◆ **DIRECTIONS**
Please return the records below exactly as they stand, with the pictures removed.

◆ **INPUT**
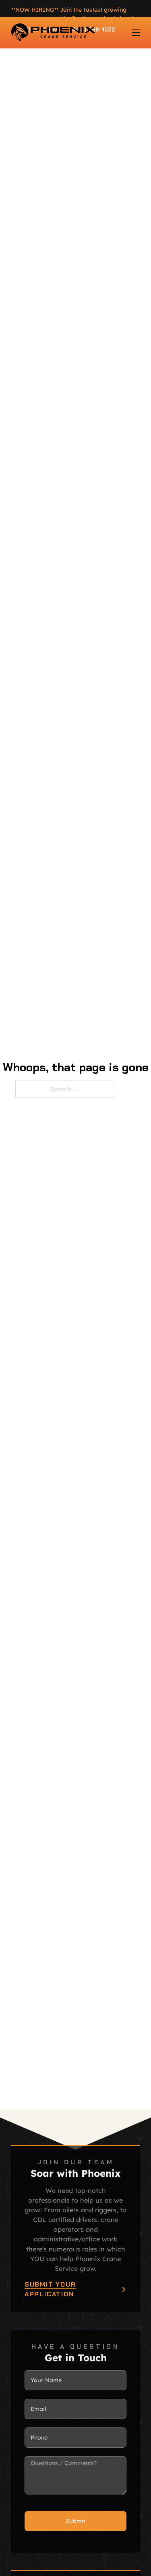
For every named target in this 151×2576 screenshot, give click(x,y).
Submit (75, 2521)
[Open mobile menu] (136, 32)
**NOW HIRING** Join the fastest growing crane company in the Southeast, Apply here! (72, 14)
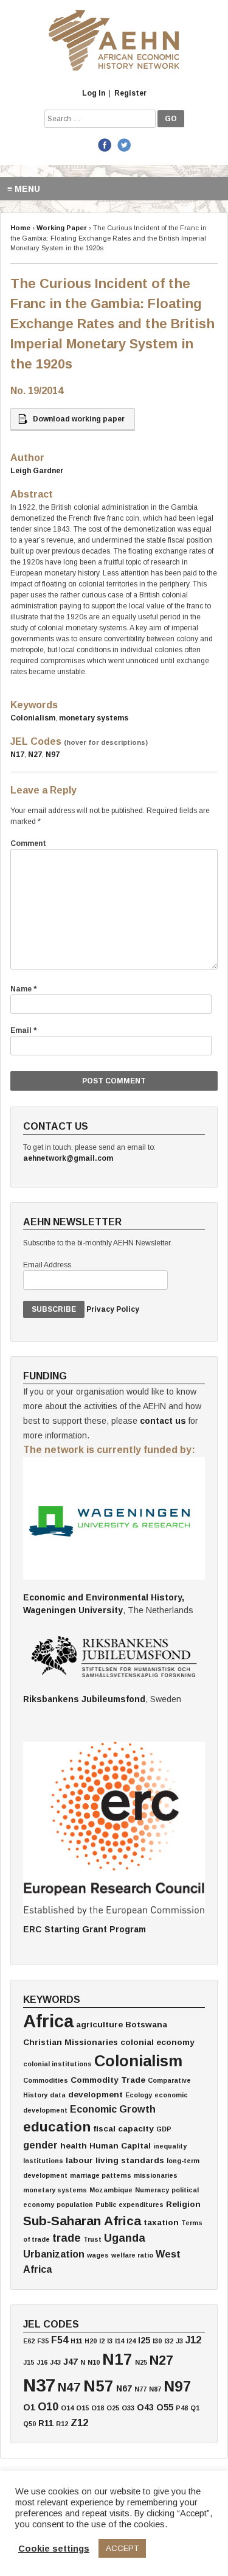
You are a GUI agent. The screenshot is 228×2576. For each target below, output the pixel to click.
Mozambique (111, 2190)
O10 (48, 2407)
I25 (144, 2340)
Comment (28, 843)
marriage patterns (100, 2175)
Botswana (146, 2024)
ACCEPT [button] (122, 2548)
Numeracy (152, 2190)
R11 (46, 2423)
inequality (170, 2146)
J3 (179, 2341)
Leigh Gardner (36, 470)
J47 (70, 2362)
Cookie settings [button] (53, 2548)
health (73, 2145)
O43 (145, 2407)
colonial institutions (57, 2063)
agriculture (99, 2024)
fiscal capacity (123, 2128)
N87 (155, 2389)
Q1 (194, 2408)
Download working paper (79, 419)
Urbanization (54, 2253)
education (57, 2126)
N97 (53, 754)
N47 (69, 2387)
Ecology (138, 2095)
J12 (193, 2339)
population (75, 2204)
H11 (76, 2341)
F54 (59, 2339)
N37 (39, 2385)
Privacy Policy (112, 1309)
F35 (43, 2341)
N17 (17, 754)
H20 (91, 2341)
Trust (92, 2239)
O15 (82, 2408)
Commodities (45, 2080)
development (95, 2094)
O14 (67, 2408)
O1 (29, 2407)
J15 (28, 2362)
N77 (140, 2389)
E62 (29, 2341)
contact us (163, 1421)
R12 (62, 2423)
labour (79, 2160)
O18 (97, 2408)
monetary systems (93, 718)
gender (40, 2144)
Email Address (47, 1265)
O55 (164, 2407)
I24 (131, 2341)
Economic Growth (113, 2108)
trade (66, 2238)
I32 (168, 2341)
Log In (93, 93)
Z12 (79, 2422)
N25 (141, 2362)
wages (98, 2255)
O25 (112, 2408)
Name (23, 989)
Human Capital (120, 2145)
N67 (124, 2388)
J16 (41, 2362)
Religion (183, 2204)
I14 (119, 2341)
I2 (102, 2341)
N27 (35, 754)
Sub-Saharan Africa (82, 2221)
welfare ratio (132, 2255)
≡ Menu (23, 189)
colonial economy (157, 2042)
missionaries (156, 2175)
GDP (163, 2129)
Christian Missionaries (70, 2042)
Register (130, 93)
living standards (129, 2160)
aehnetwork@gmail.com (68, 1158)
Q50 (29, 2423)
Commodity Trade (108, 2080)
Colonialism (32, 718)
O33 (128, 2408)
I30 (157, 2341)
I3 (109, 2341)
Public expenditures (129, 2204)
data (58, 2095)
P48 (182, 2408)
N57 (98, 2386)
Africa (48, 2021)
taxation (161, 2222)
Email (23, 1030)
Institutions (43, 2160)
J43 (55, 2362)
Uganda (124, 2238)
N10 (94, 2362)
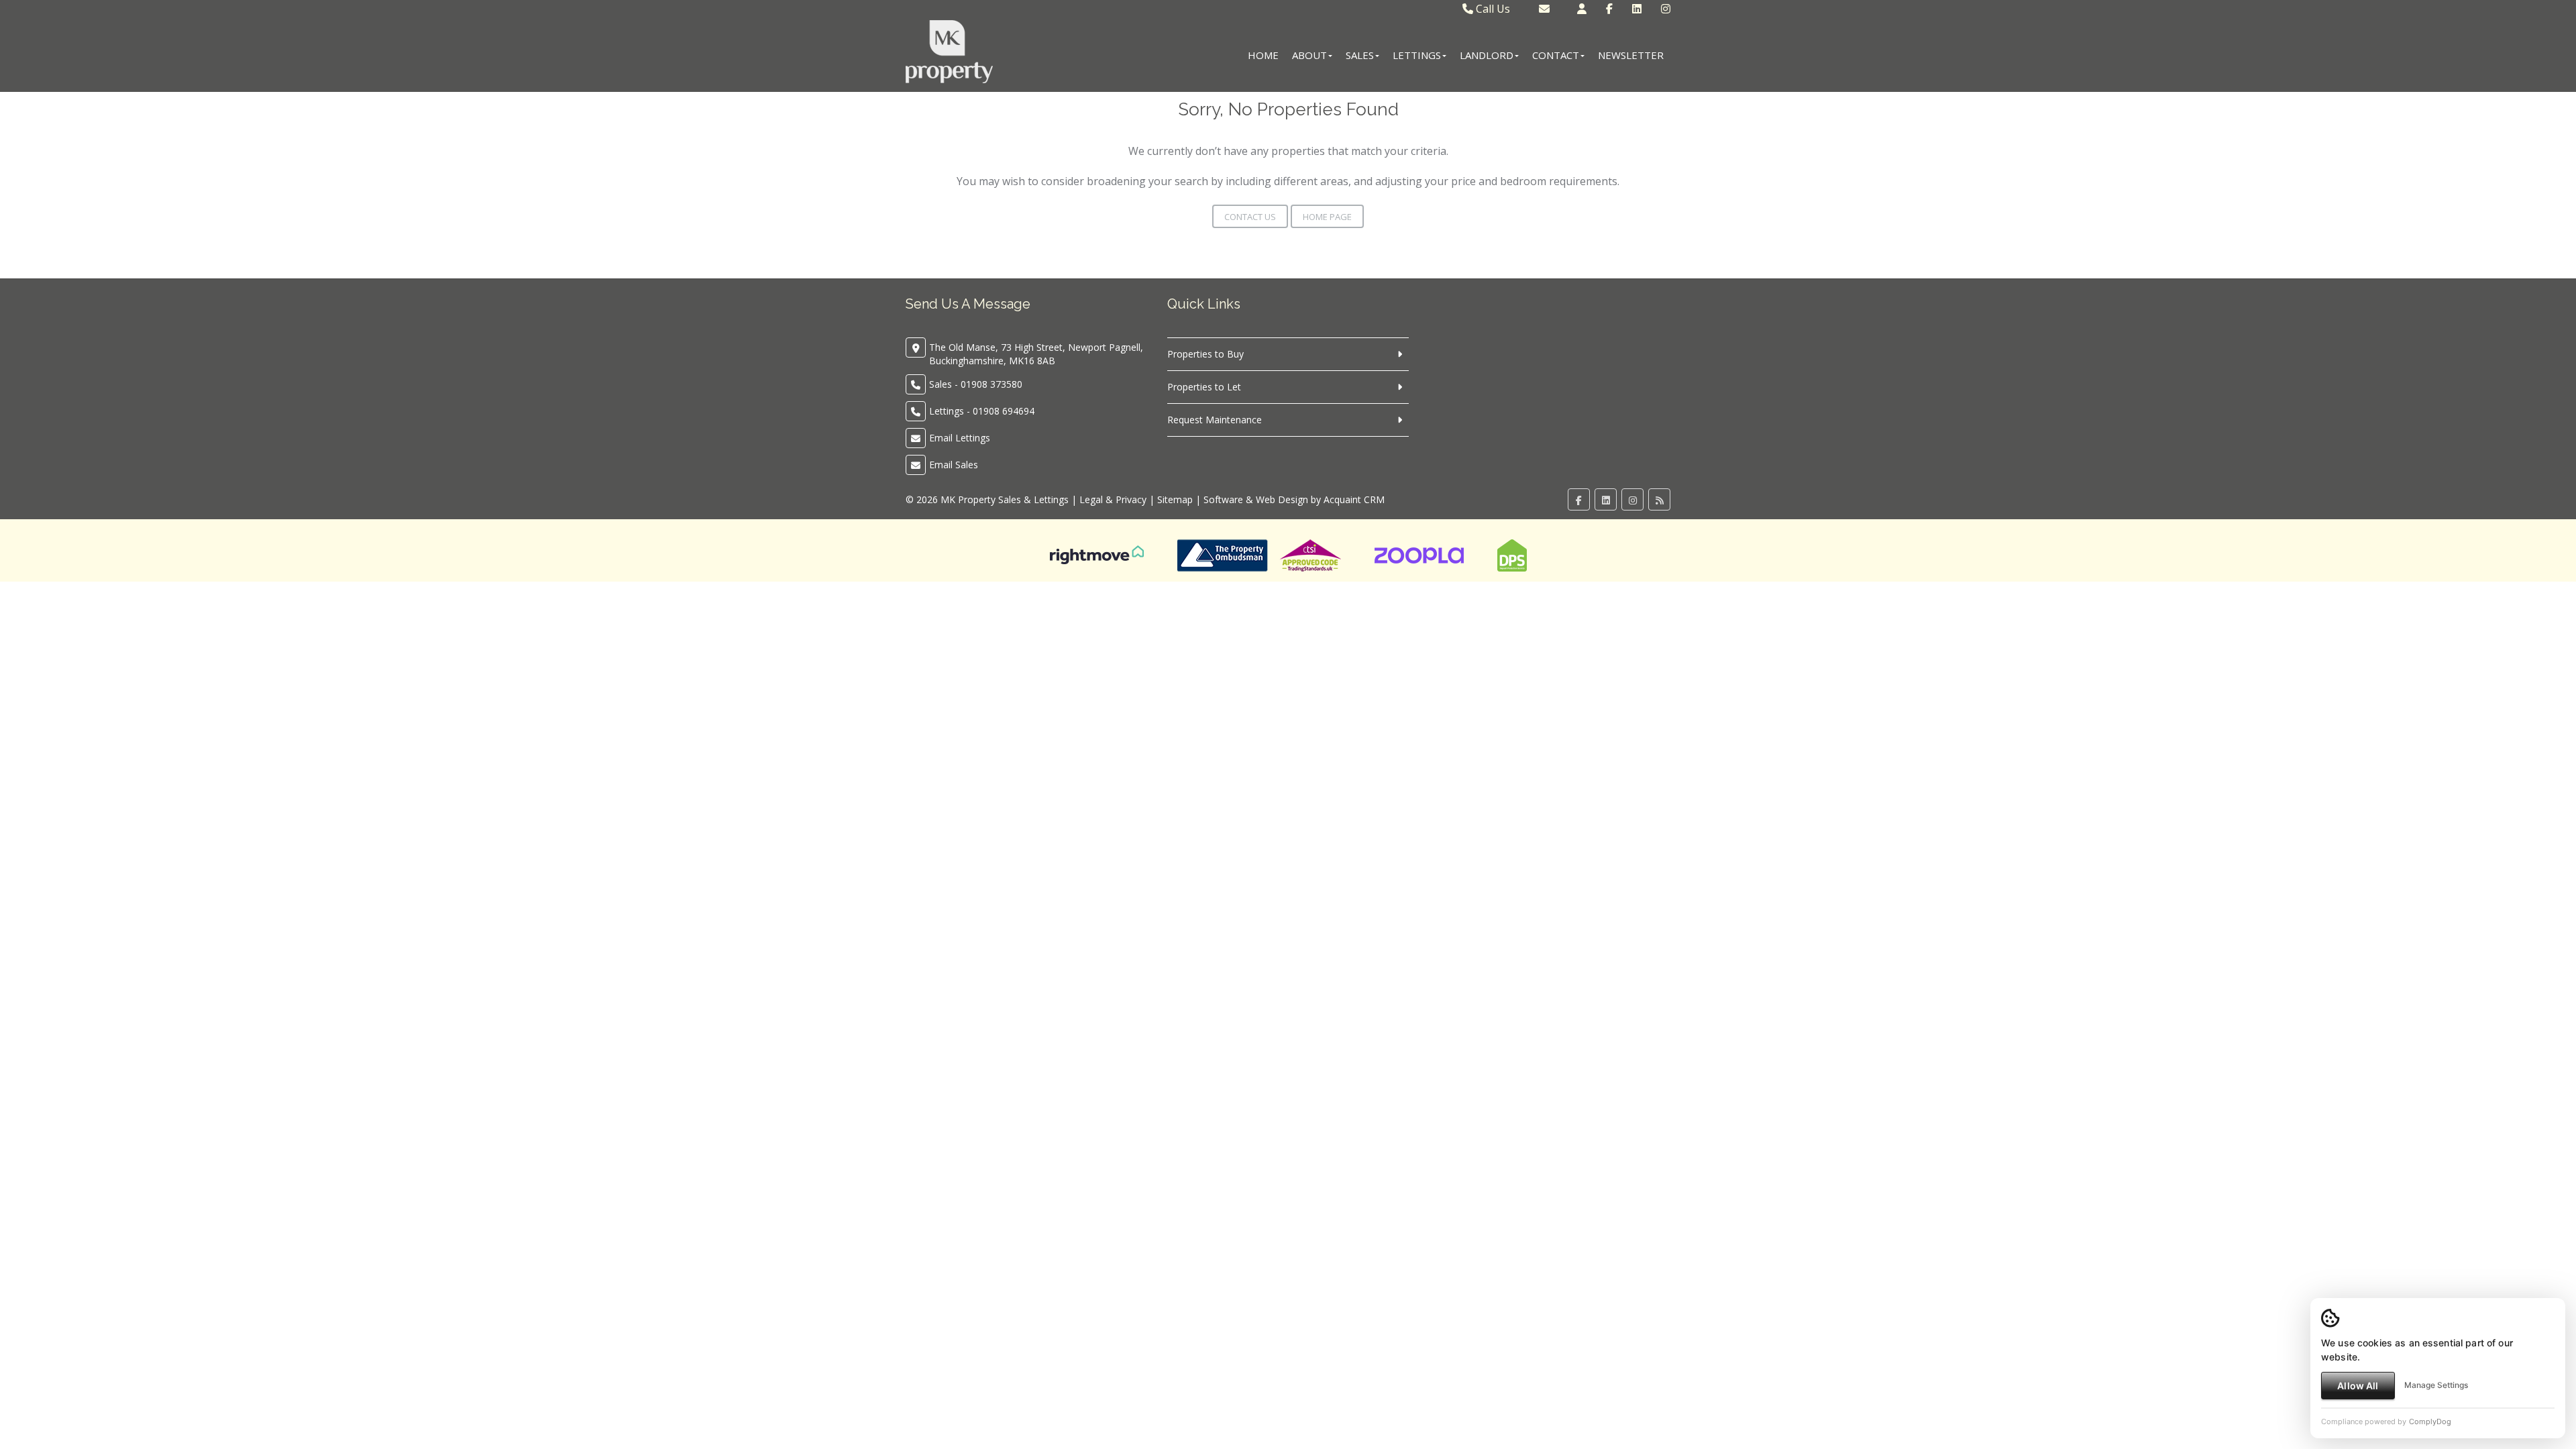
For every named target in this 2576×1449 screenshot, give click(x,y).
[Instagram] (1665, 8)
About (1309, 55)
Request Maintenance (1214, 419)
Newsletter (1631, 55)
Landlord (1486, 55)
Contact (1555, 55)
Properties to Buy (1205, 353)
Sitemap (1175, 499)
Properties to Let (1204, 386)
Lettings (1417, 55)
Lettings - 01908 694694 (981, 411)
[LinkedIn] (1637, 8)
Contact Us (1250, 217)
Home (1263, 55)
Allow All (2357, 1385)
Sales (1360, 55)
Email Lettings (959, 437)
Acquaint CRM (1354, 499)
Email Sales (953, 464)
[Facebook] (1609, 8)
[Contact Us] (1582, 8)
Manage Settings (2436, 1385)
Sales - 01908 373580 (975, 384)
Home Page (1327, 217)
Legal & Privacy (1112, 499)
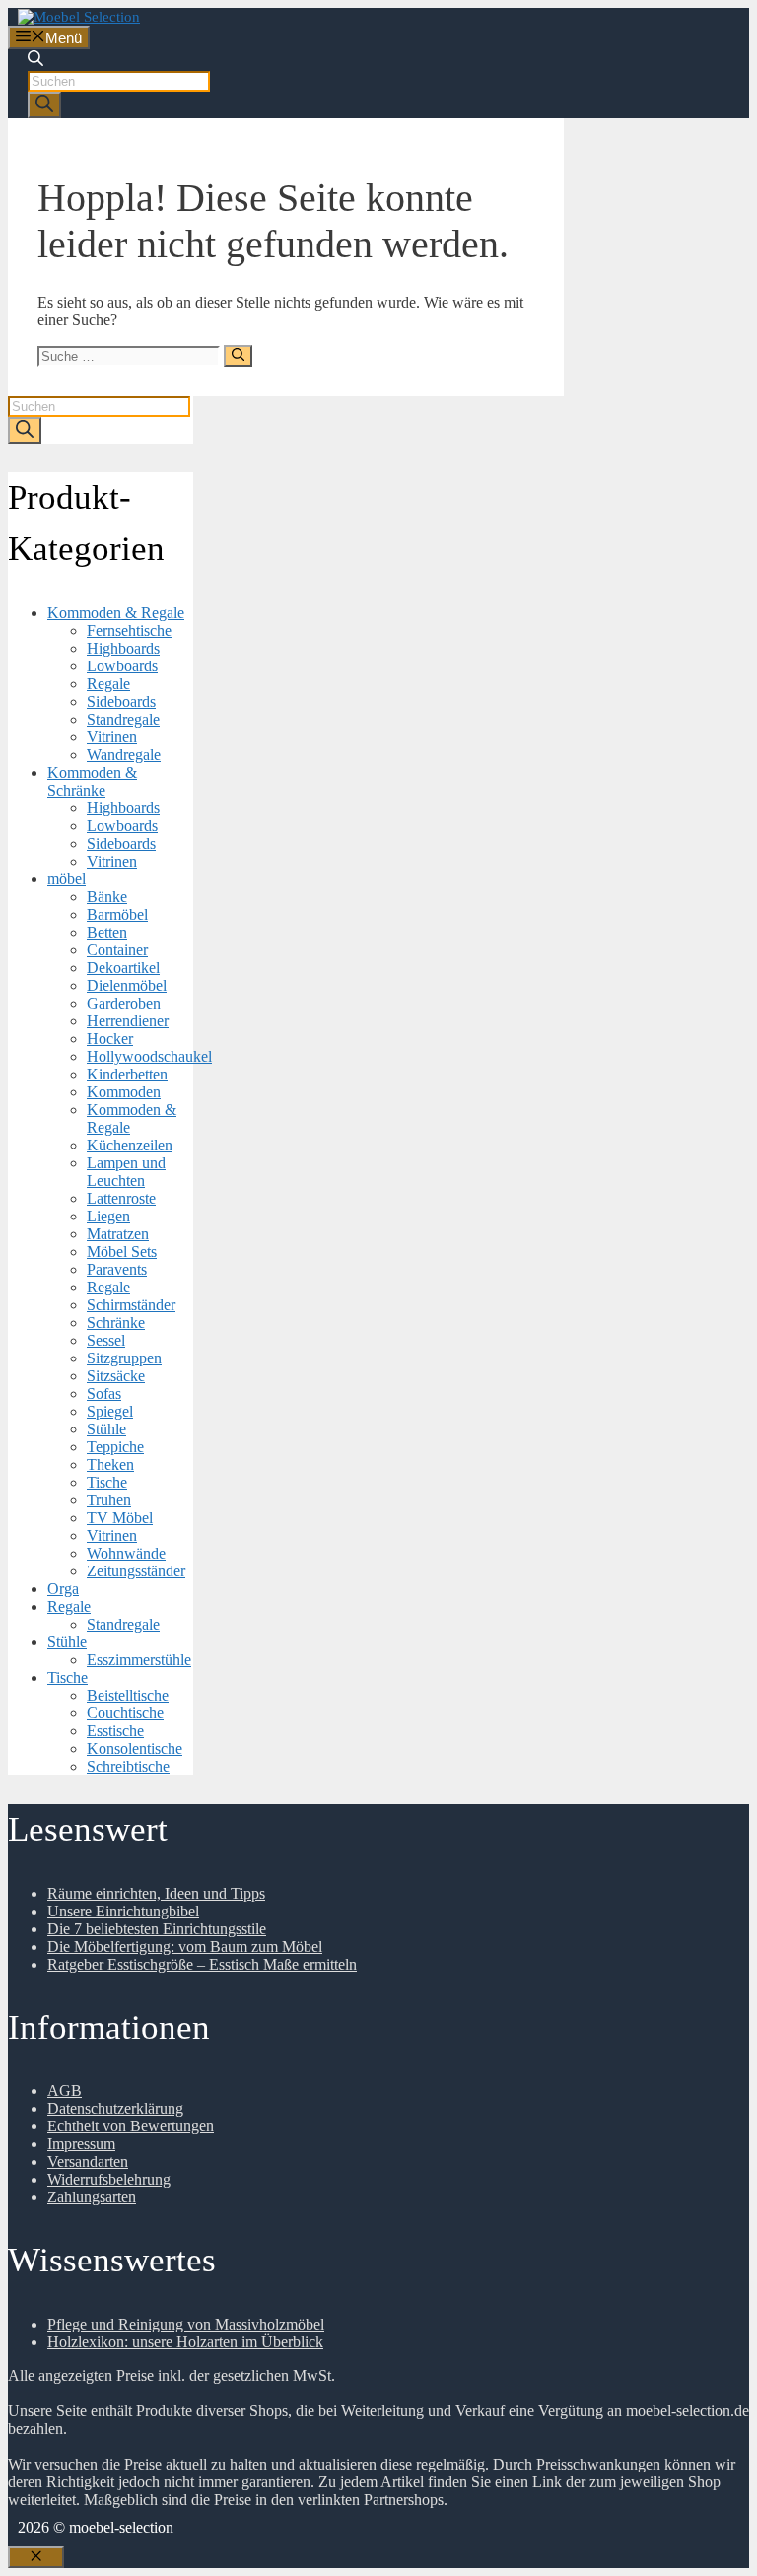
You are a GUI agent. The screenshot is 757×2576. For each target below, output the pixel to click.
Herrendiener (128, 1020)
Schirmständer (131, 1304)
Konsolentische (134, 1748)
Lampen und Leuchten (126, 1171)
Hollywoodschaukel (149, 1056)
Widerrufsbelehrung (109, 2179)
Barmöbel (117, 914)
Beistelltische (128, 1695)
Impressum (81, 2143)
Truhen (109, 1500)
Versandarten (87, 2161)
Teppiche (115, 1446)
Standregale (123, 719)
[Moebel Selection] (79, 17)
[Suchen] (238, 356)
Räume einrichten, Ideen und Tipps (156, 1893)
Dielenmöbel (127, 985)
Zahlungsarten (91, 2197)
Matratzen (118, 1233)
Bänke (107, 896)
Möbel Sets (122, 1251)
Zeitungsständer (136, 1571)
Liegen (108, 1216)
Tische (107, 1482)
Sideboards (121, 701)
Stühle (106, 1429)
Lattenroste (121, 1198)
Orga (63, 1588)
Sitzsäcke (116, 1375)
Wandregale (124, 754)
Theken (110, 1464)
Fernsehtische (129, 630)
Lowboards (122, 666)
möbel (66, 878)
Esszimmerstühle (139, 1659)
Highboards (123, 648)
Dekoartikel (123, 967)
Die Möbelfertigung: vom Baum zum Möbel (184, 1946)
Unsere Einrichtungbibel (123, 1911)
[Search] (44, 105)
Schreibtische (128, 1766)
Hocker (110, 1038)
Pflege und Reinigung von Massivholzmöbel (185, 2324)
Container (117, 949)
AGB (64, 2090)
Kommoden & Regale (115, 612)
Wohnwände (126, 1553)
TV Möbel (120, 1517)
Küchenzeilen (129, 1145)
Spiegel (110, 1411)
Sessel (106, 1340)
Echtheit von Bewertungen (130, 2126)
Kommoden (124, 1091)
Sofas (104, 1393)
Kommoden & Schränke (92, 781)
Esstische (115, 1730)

◆ **EXERCISE SOLUTION**
For every named target in this 151×2576 screenshot, give click(x,y).
Submit (75, 2521)
[Open mobile menu] (136, 32)
**NOW HIRING** Join the fastest growing crane company in the Southeast, Apply here! (72, 14)
You are a GUI agent. The screenshot is 228×2576. For each target below, output the pixel to click.
Mozambique (111, 2190)
O10 (48, 2407)
I25 (144, 2340)
Comment (28, 843)
marriage patterns (100, 2175)
Botswana (146, 2024)
ACCEPT [button] (122, 2548)
Numeracy (152, 2190)
R11 (46, 2423)
inequality (170, 2146)
J3 (179, 2341)
Leigh Gardner (36, 470)
J47 (70, 2362)
Cookie settings [button] (53, 2548)
health (73, 2145)
O43 (145, 2407)
colonial institutions (57, 2063)
agriculture (99, 2024)
fiscal capacity (123, 2128)
N87 (155, 2389)
Q1 (194, 2408)
Download working paper (79, 419)
Urbanization (54, 2253)
education (57, 2126)
N97 (53, 754)
N47 (69, 2387)
Ecology (138, 2095)
J12 (193, 2339)
population (75, 2204)
H11 (76, 2341)
F54 (59, 2339)
N37 (39, 2385)
Privacy Policy (112, 1309)
F35 (43, 2341)
N17 (17, 754)
H20 (91, 2341)
Trust (92, 2239)
O15 (82, 2408)
Commodities (45, 2080)
development (95, 2094)
O14 (67, 2408)
O1 (29, 2407)
J15 (28, 2362)
N77 (140, 2389)
E62 (29, 2341)
contact us (163, 1421)
R12 (62, 2423)
labour (79, 2160)
O18 (97, 2408)
monetary systems (93, 718)
gender (40, 2144)
Email Address (47, 1265)
O55 (164, 2407)
I24 (131, 2341)
Economic Growth (113, 2108)
trade (66, 2238)
I32 (168, 2341)
Log In (93, 93)
Z12 (79, 2422)
N25 (141, 2362)
wages (98, 2255)
O25 (112, 2408)
Name (23, 989)
Human Capital (120, 2145)
N67 (124, 2388)
J16 (41, 2362)
Religion (183, 2204)
I14 (119, 2341)
I2 (102, 2341)
N27 (35, 754)
Sub-Saharan Africa (82, 2221)
welfare ratio (132, 2255)
≡ Menu (23, 189)
colonial economy (157, 2042)
missionaries (156, 2175)
GDP (163, 2129)
Christian Missionaries (70, 2042)
Register (130, 93)
living standards (129, 2160)
aehnetwork@gmail.com (68, 1158)
Q50 (29, 2423)
Commodity Trade (108, 2080)
Colonialism (32, 718)
O33 (128, 2408)
I30 (157, 2341)
I3 (109, 2341)
Public expenditures (129, 2204)
data (58, 2095)
P48 (182, 2408)
N57 (98, 2386)
Africa (48, 2021)
taxation (161, 2222)
Email (23, 1030)
Institutions (43, 2160)
J43 (55, 2362)
Uganda (124, 2238)
N10 (94, 2362)
For every named target in this 2576×1449 screenshot, give click(x,y).
[Instagram] (1665, 8)
About (1309, 55)
Request Maintenance (1214, 419)
Newsletter (1631, 55)
Landlord (1486, 55)
Contact (1555, 55)
Properties to Buy (1205, 353)
Sitemap (1175, 499)
Properties to Let (1204, 386)
Lettings (1417, 55)
Lettings - 01908 694694 (981, 411)
[LinkedIn] (1637, 8)
Contact Us (1250, 217)
Home (1263, 55)
Allow All (2357, 1385)
Sales (1360, 55)
Email Lettings (959, 437)
Acquaint CRM (1354, 499)
Email Sales (953, 464)
[Facebook] (1609, 8)
[Contact Us] (1582, 8)
Manage Settings (2436, 1385)
Sales - 01908 373580 (975, 384)
Home Page (1327, 217)
Legal & Privacy (1112, 499)
You are a GUI agent. The screenshot is 757×2576. For each target below, output the pixel to click.
Herrendiener (128, 1020)
Schirmständer (131, 1304)
Konsolentische (134, 1748)
Lampen und Leuchten (126, 1171)
Hollywoodschaukel (149, 1056)
Widerrufsbelehrung (109, 2179)
Barmöbel (117, 914)
Beistelltische (128, 1695)
Impressum (81, 2143)
Truhen (109, 1500)
Versandarten (87, 2161)
Teppiche (115, 1446)
Standregale (123, 719)
[Moebel Selection] (79, 17)
[Suchen] (238, 356)
Räume einrichten, Ideen und Tipps (156, 1893)
Dielenmöbel (127, 985)
Zahlungsarten (91, 2197)
Matratzen (118, 1233)
Bänke (107, 896)
Möbel Sets (122, 1251)
Zeitungsständer (136, 1571)
Liegen (108, 1216)
Tische (107, 1482)
Sideboards (121, 701)
Stühle (106, 1429)
Lattenroste (121, 1198)
Orga (63, 1588)
Sitzsäcke (116, 1375)
Wandregale (124, 754)
Theken (110, 1464)
Fernsehtische (129, 630)
Lowboards (122, 666)
möbel (66, 878)
Esszimmerstühle (139, 1659)
Highboards (123, 648)
Dekoartikel (123, 967)
Die Möbelfertigung: vom Baum zum Möbel (184, 1946)
Unsere Einrichtungbibel (123, 1911)
[Search] (44, 105)
Schreibtische (128, 1766)
Hocker (110, 1038)
Pflege und Reinigung von Massivholzmöbel (185, 2324)
Container (117, 949)
AGB (64, 2090)
Kommoden & Regale (115, 612)
Wohnwände (126, 1553)
TV Möbel (120, 1517)
Küchenzeilen (129, 1145)
Spiegel (110, 1411)
Sessel (106, 1340)
Echtheit von Bewertungen (130, 2126)
Kommoden (124, 1091)
Sofas (104, 1393)
Kommoden & Schränke (92, 781)
Esstische (115, 1730)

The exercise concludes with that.